University seemed a poor choice when I didn’t have a subject in mind or a reason to go. Instead, with some prodding from my parents (they would say encouragement but it amounts to the same thing, though I don’t doubt they thought it would help me) I signed up to be a full-time volunteer at a local charity at a charity providing shelter for young homeless people. It meant moving 130 miles north (a long way in England to someone who had always lived in a stable family home!) and working night shifts.
It was… Traumatic. I knew I would be working with those on the margins of society but it never really dawned on me what I was doing. Drug addicts, street criminals, prostitutes, very often a combination of the above. I came from a loving, secure and close family and I understood within about a week that I didn’t relate to these people. Some who I came to know dropped into the conversation that they had children (plural) who they hadn’t mentioned once in 10 months. And they were my age.
It took leaving before it struck me that they weren’t in society’s margins. They were a society of their own. I came very close to giving up almost weekly for the whole year but each time my parents encouraged me to finish what I started. They were right to do so but it hurt like hell. The residents didn’t want to change. They didn’t get why people like me were volunteering. And they didn’t care. I was as alien to them as they were to me.
What was worse about this year was my gradual (very gradual for an 18/19 year old kid) understanding that there was almost no boundary between the residents and the volunteers. The volunteers (who I lived with as well as worked with) would drink themselves senseless regularly, take drugs and get pregnant with alarming regularity. I covered shifts while the volunteers went off to have abortions (a moral situation I found more than unexpected!). What made it (probably) illegal was that volunteers and residents would engage in this behaviour together.
The gloss on the world chips away very easily when you’re that young. Being assaulted and having things stolen from your bag by the people you’re trying to help is one thing. Being laughed at by the other volunteers because I was quiet, introverted and different from them was harder still. What made me different? A Christian upbringing in a small house in the country. That’s it.
I was the only person I know who lasted 12 months. And it’s strange to be so proud of finishing something I hated. I was an idealist who had been mugged by reality. I did another 2 years scrabbling around London (during which time I found a slither of my faith again). In what must be the slowest mugging of all time, I became a cynic mugged by faith.
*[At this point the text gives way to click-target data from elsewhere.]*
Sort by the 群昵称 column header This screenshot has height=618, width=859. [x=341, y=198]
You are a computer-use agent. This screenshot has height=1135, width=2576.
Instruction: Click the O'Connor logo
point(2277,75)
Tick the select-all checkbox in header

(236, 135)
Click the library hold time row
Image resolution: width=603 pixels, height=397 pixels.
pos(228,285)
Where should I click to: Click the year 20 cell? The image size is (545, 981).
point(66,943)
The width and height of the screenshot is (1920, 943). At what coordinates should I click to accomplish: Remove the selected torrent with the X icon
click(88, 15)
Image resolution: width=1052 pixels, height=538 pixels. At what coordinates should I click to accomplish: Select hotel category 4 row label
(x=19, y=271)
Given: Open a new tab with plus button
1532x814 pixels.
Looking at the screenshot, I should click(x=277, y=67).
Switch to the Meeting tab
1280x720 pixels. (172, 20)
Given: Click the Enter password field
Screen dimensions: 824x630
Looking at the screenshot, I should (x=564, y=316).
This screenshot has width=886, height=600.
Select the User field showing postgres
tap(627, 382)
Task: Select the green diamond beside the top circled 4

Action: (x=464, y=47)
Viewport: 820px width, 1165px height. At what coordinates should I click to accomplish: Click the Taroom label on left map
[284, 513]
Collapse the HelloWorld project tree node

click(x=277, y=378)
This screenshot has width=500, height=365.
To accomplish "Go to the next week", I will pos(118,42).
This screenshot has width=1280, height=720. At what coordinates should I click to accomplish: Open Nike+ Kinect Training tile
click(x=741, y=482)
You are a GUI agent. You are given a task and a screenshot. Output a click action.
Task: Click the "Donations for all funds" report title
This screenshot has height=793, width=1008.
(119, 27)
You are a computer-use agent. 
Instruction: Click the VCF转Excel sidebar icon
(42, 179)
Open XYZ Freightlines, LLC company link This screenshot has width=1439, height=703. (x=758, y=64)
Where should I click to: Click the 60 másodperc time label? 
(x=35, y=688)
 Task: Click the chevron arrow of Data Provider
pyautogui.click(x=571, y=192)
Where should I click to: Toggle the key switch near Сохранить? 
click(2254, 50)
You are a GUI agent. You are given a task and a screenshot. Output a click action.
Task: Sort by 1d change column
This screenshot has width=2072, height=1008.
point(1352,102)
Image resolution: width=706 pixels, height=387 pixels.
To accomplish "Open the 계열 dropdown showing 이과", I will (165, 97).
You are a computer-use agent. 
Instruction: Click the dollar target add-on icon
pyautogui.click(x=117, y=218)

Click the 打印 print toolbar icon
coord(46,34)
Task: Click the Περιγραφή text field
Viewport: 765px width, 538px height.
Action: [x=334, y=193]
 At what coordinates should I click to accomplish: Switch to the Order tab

‘People are great, as a concept’. With this in mind I decided three years ago to go to university to study philosophy. My plan (I was still only 20/21 and still hadn’t learned about ‘plans’) was to discover what I thought. I have in a way. The ancient Greeks were a revelation, as was Kierkegaard and the existentialists. In still trying to work through the trauma of That Year I found that faith became harder and harder to leave out of questions I was seeking answers too. I read Chesterton and came to admire the 16th century poem ‘My Friends, The Things That Do Attain’ by Henry Howard as works that seemed to resonate.
But I won’t pretend I have answers. I don’t know how best to help the homeless and vulnerable, or bring virtue into society. I don’t know the meaning of life or whether my understanding of God and His will is correct. I know I want to be a Pilgrim or a Peasant – to see all there is to see in this beautiful life or to live simply as part of it (the two appear mutually exclusive to me, sadly!). I long to have a family of my own and be defined as a husband and a father. How? No idea.
One answer I think I can give though is how got over seeing the gloss chip away: I didn’t recover; I grew up.